[Part of a data file]
════
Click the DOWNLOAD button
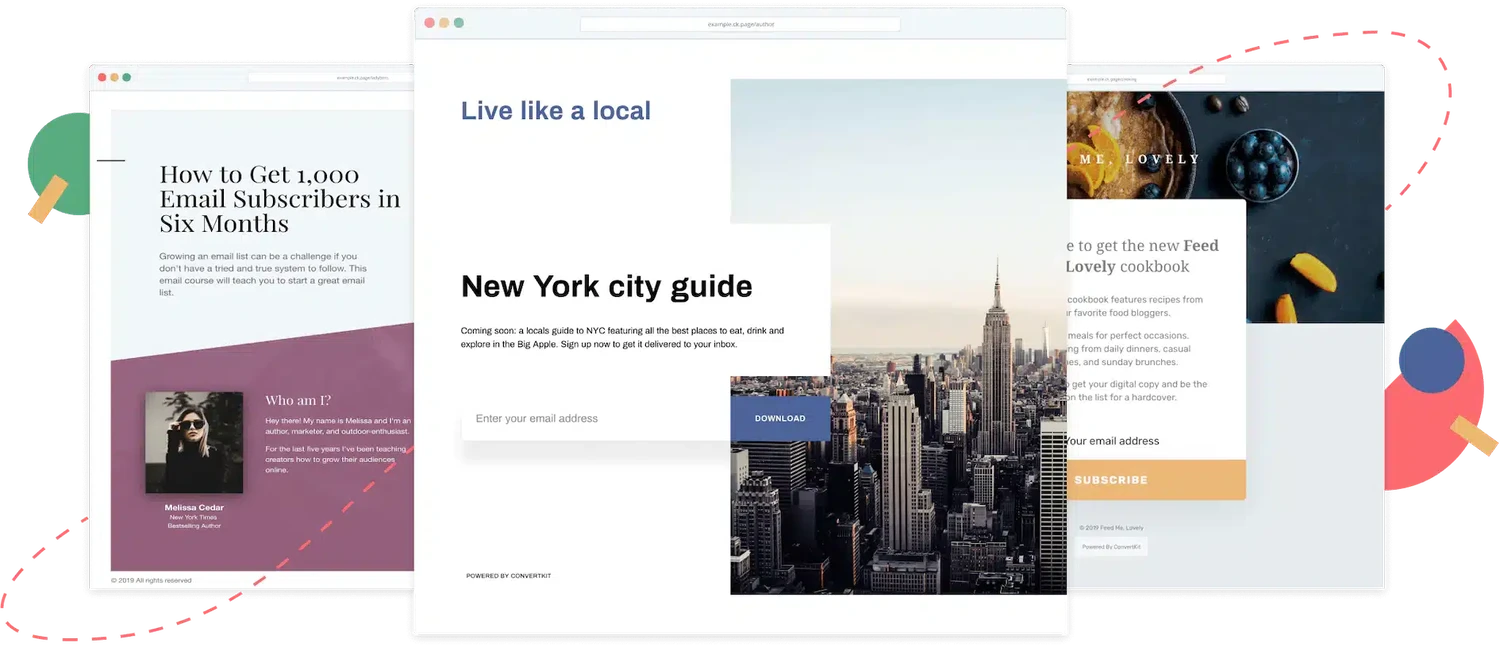 click(x=780, y=418)
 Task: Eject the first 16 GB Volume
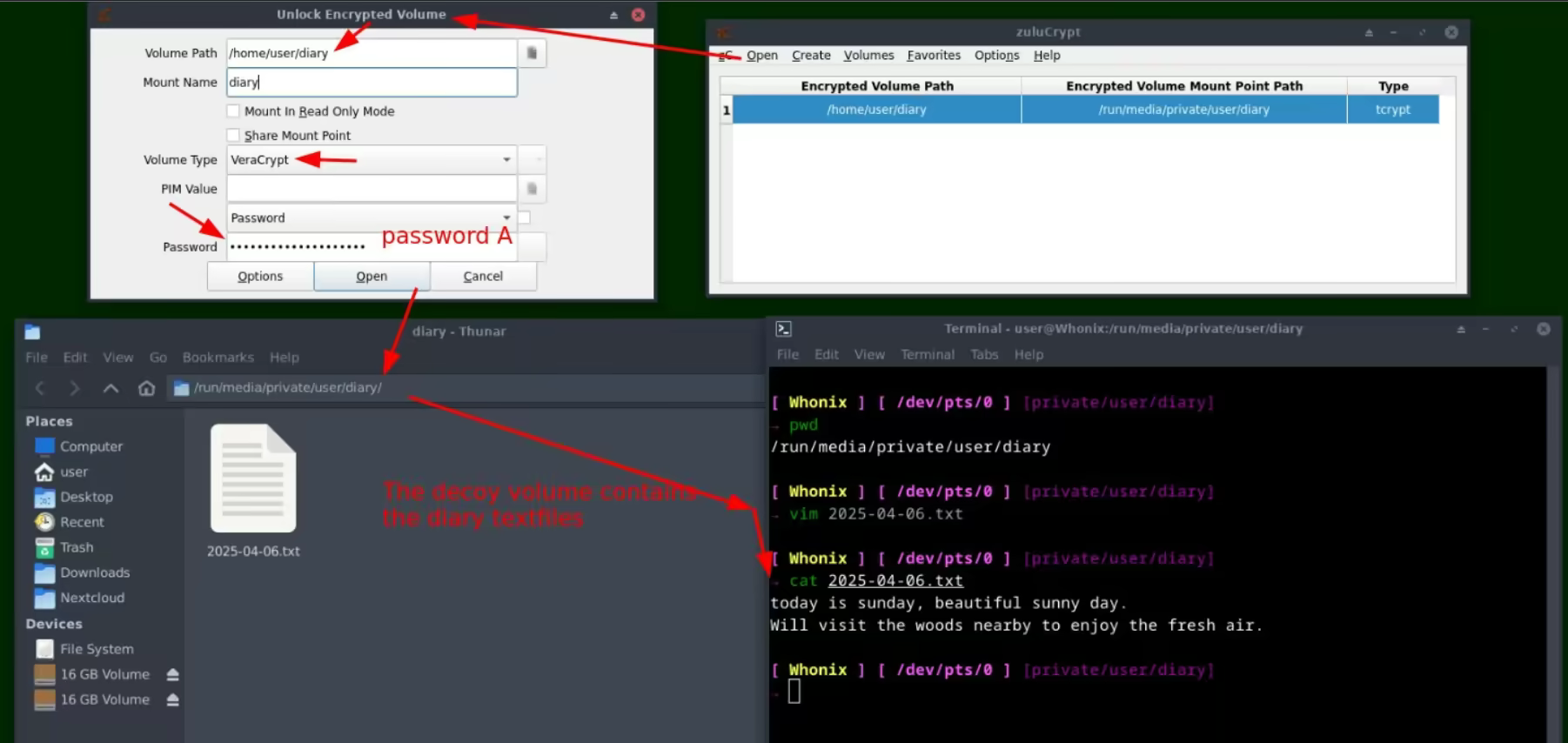point(172,675)
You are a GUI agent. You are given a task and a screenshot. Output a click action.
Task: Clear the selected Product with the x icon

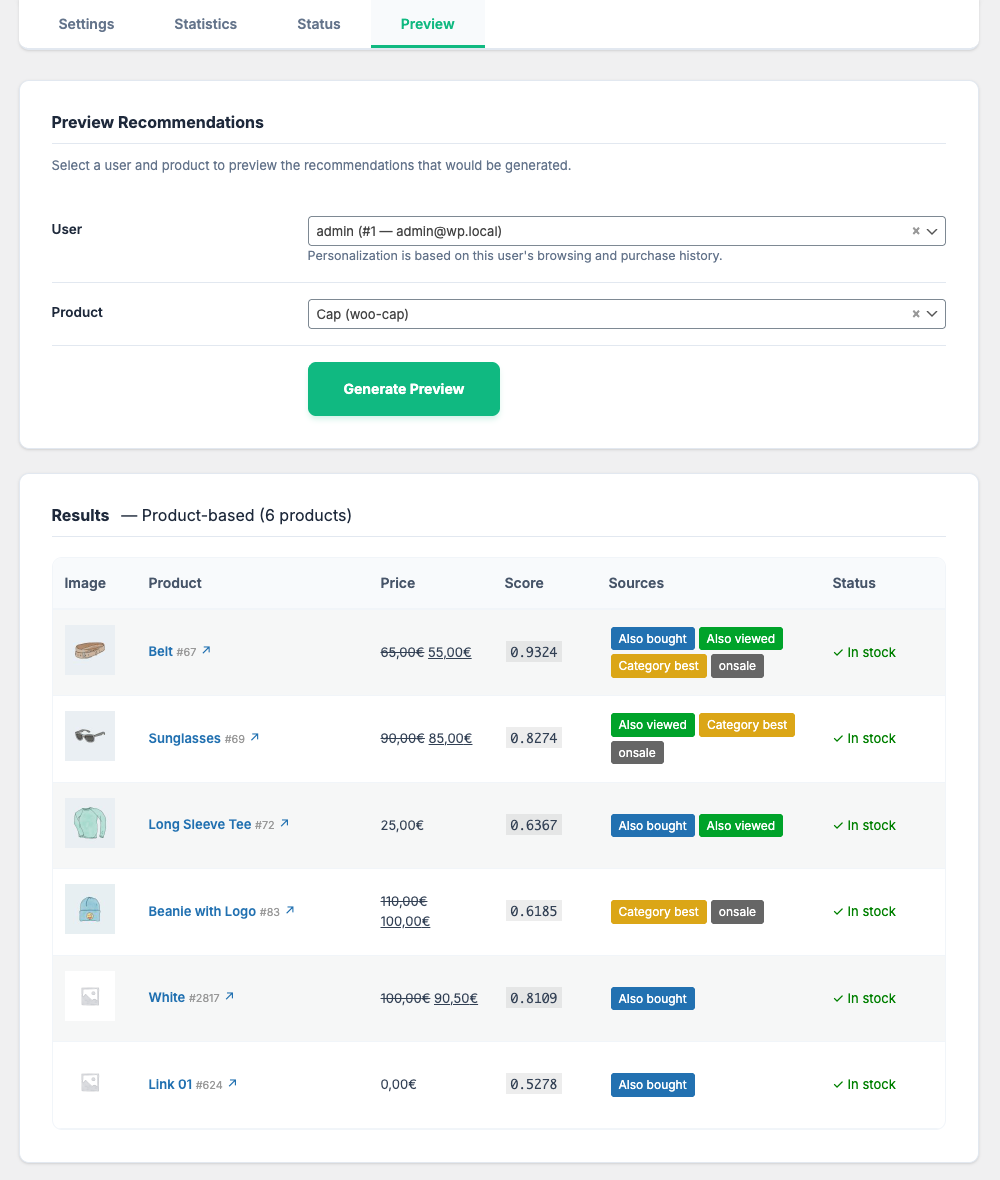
════
**To be done**:
Could you write out all the records again with "screenshot" renamed to "screen capture", leaving everything else unchanged and omitting the pictures?

**Complete response**:
Click the DOWNLOAD button
 click(x=780, y=418)
 Task: Eject the first 16 GB Volume
point(172,675)
You are a GUI agent. You are given a task and a screen capture. Output a click action.
Task: Clear the selected Product with the x icon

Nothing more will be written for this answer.